В других наблюдениях выступала, наоборот, болез­ненная гиперестезия зрительного восприятия. Такой ребе­нок мог бояться ярко одетых, темноволосых людей, кри­чать при включении света, раздвигании и задвигании штор. Такая гиперестезия играет определенную роль в частом стремлении аутичных детей к темноте. Один из аутичных мальчиков требовал днем закрывать окна што­рами, другой — ходить с ним гулять вечером; любимым занятием девочки была игра в темноте.

На втором году жизни у многих детей сохранялся по­иск одних и тех же зрительных ощущений. Такие дети любили подолгу смотреть на лампу, свечу, огонь (особен­но костер), облака. Они активно искали этих впечатле­ний. По мнению одной из матерей, как только мальчик встал на ноги, он все время смотрел на небо или на цветы.

Нередко дети сами вызывали приятную для них сте­реотипную перемену зрительного образа закрыванием и открыванием дверей, передвижением стекол книжных по- , лок, верчением колес.

Обращала на себя внимание большая восприимчи­вость формы, размера. Часто дети группировали игруш­ки не по их назначению, а именно по этим признакам (ма­ленькая куколка и такого же размера гвоздь). К 2 годам они различали по рисунку многие виды редких цве­тов, нередко хорошо ориентировались в географических картах.
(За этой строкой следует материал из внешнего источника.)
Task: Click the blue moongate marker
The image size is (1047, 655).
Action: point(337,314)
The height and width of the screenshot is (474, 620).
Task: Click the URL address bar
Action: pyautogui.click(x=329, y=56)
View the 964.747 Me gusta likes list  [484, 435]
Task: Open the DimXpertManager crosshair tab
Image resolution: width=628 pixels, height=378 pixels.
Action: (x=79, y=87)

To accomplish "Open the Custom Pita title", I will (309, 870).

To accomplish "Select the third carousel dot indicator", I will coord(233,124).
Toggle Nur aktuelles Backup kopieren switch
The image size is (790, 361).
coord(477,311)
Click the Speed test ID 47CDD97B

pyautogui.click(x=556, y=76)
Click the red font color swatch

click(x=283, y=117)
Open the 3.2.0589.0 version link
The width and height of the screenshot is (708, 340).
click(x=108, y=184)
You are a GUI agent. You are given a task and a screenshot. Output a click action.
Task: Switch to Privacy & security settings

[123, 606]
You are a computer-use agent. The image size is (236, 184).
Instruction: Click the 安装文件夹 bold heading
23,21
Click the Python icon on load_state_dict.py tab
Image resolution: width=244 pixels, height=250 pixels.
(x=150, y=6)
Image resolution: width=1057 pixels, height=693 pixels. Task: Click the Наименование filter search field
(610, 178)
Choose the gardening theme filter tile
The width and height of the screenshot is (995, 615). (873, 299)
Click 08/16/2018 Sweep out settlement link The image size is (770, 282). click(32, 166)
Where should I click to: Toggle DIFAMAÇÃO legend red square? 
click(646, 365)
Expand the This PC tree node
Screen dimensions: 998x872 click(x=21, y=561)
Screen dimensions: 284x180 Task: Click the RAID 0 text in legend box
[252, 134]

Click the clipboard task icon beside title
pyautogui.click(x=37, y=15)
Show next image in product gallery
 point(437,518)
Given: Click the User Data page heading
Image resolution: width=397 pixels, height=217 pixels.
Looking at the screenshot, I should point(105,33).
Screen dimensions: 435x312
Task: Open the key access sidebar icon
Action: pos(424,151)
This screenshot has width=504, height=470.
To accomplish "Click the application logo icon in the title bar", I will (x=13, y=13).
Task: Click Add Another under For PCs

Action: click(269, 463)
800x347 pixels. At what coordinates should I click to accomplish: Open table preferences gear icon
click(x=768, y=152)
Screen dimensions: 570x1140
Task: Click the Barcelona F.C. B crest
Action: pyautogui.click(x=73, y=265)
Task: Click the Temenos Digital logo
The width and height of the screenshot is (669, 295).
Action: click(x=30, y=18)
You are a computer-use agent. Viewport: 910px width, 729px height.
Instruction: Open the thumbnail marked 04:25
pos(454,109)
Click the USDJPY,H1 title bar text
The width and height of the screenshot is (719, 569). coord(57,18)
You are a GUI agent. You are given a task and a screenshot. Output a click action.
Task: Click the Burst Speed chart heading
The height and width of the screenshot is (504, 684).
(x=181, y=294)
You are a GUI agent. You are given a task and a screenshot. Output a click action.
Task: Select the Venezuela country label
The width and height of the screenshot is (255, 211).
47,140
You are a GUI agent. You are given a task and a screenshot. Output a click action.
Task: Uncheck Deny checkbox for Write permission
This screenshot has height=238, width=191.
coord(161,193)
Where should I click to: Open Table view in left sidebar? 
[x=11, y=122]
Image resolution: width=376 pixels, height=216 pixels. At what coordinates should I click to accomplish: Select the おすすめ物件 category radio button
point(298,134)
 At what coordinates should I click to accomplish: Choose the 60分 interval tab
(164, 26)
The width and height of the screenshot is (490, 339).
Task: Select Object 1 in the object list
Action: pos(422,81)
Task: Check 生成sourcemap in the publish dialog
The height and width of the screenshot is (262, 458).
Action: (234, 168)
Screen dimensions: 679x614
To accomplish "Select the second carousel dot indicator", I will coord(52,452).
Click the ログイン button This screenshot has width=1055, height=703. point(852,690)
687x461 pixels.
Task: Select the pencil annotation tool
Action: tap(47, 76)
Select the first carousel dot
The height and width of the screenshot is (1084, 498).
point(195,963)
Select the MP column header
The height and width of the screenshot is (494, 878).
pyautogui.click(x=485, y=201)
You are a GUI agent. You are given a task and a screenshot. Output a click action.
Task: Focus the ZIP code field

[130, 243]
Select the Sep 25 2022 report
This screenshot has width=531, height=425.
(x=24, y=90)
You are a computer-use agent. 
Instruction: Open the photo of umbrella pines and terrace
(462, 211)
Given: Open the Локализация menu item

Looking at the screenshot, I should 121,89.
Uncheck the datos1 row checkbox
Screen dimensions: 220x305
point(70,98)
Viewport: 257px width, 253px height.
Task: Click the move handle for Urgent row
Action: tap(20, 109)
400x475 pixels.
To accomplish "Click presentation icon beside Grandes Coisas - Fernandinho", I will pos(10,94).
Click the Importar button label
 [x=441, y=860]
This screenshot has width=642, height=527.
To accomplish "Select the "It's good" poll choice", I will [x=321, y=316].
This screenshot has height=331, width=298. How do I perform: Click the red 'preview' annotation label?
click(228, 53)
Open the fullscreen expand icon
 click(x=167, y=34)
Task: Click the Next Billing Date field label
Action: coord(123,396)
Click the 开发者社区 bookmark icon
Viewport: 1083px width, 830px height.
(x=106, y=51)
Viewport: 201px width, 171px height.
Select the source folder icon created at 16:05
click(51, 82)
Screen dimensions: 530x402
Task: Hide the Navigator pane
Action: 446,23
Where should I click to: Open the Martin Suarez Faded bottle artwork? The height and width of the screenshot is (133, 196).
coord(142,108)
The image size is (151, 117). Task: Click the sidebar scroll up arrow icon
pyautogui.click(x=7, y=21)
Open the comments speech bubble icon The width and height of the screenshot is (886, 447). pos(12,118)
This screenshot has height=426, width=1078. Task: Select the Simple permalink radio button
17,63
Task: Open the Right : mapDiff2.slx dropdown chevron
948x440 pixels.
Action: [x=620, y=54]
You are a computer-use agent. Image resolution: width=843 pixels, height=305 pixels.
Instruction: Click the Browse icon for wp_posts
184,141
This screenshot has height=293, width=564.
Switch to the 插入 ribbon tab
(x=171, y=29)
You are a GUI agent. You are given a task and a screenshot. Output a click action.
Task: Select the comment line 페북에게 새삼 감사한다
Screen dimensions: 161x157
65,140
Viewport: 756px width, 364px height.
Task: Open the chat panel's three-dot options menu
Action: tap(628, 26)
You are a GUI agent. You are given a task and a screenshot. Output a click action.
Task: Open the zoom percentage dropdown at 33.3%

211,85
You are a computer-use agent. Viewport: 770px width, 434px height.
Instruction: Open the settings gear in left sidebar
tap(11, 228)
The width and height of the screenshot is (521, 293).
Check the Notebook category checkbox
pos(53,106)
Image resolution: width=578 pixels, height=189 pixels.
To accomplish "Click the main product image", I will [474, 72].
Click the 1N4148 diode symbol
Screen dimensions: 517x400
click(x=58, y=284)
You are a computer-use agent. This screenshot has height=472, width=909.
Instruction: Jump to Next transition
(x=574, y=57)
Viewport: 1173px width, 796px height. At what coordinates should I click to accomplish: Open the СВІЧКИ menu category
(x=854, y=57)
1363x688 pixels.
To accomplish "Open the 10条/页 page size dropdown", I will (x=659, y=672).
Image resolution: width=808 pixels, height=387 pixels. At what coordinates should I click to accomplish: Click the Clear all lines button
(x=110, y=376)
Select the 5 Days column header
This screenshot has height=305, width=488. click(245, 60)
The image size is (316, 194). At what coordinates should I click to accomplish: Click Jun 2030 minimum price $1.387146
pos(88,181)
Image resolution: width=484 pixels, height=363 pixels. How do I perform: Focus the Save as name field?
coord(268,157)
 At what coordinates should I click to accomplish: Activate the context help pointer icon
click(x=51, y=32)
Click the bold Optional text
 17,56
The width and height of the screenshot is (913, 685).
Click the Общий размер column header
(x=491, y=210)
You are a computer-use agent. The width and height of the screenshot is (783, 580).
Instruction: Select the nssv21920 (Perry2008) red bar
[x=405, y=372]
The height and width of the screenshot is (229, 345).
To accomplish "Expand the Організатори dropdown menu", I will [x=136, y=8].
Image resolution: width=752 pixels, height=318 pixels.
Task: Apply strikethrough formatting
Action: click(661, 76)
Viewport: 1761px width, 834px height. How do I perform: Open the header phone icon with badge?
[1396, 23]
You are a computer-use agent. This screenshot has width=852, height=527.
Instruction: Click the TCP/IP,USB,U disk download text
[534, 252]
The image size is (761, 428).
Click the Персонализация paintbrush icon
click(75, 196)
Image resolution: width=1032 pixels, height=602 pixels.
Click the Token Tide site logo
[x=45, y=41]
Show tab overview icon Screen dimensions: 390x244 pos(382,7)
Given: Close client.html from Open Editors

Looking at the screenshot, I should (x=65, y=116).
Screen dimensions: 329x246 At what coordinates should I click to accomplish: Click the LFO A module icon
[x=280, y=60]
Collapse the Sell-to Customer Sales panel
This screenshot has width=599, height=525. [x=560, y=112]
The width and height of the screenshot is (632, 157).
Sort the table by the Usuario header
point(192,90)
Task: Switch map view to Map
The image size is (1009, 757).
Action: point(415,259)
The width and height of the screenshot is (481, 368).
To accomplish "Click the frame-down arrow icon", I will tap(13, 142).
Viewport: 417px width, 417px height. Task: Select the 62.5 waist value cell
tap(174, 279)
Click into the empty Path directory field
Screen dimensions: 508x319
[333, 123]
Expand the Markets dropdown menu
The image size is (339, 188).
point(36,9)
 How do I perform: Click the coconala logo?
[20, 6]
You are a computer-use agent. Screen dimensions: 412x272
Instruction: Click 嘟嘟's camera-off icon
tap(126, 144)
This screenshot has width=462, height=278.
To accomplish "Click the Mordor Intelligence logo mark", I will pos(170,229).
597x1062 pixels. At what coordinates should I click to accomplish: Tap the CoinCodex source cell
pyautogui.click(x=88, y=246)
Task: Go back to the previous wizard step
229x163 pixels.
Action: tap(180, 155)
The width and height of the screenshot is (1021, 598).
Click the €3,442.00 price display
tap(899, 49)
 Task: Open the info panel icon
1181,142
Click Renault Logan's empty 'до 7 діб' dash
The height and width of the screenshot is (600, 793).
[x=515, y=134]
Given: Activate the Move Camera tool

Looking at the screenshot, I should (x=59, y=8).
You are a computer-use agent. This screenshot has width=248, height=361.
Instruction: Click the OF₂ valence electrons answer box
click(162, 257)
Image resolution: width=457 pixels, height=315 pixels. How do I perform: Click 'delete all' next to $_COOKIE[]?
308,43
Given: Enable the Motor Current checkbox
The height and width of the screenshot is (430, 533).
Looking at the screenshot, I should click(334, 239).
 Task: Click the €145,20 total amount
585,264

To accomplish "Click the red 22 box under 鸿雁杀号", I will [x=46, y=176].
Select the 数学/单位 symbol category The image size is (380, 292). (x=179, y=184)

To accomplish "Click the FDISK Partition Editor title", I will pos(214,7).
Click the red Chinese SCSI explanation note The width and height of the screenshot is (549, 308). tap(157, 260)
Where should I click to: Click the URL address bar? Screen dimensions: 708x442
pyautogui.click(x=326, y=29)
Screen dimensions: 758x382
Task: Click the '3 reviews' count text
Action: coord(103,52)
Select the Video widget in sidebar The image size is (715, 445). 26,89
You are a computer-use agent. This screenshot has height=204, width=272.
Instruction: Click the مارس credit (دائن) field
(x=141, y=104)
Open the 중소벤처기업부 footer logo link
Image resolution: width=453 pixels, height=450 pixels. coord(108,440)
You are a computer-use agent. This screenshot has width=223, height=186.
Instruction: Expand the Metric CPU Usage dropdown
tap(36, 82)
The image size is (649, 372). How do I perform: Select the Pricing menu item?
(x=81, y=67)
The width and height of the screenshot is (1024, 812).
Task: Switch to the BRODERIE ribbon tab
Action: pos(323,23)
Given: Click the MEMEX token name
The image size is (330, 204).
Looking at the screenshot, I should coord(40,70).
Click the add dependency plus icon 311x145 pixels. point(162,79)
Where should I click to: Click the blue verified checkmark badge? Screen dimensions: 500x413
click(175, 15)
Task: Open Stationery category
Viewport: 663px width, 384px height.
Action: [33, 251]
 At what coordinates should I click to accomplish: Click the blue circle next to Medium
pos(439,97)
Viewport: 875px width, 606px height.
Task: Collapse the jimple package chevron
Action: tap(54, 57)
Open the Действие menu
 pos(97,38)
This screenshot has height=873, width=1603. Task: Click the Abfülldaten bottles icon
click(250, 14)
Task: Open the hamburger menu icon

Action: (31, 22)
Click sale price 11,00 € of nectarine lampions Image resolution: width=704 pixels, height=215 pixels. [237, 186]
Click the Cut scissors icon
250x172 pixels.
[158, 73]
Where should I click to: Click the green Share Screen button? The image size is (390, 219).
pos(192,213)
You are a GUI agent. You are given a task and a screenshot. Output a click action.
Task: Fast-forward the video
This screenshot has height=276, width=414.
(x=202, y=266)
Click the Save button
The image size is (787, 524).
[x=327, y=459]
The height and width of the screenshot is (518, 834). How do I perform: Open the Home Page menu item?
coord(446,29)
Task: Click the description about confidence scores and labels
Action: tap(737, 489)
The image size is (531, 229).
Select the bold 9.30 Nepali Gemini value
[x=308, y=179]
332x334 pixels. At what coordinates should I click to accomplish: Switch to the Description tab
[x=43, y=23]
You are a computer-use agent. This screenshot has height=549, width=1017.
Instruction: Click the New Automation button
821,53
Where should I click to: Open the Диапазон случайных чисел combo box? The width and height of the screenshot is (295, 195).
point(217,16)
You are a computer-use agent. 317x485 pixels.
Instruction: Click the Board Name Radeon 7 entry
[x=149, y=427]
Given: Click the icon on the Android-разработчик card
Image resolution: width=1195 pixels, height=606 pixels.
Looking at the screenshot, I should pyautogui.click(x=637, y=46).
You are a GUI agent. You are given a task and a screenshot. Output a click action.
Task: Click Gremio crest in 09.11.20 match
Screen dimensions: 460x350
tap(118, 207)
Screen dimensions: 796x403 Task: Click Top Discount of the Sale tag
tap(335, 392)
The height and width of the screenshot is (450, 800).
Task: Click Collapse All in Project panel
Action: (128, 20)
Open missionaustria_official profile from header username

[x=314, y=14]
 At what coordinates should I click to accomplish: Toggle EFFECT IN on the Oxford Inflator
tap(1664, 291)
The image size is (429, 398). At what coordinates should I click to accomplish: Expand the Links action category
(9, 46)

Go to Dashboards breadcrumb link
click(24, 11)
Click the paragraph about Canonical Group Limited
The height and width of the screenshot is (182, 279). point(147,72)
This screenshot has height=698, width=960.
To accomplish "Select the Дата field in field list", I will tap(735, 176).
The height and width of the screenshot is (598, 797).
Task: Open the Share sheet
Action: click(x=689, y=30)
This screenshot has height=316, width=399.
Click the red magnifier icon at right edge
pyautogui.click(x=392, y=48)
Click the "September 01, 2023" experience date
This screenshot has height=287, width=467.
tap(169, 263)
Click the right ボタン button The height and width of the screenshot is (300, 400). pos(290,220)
Свет, цвет, форма, размер предмета, движение имели для них основное значение как аффективно-положитель­ный сенсорный раздражитель, а предмет в целом и в его соотнесенности с окружающим они как будто бы не вос­принимали. Однако многие родители отмечали, что, как бы не обращая своего взгляда на окружающее, дети бы­ли прекрасно ориентированы в обстановке. Они хорошо знали расположение в комнате интересующих их вещей, по каким-то признакам извлекали любимую пластинку, специально спрятанный от них предмет.

Выраженная гиперсензитивность иногда способствова­ла иллюзорным расстройствам. Полуторалетний мальчик испугался сосиски, приняв ее за червяка, двухлетняя де­вочка — яркого пояса, показавшегося ей змеей.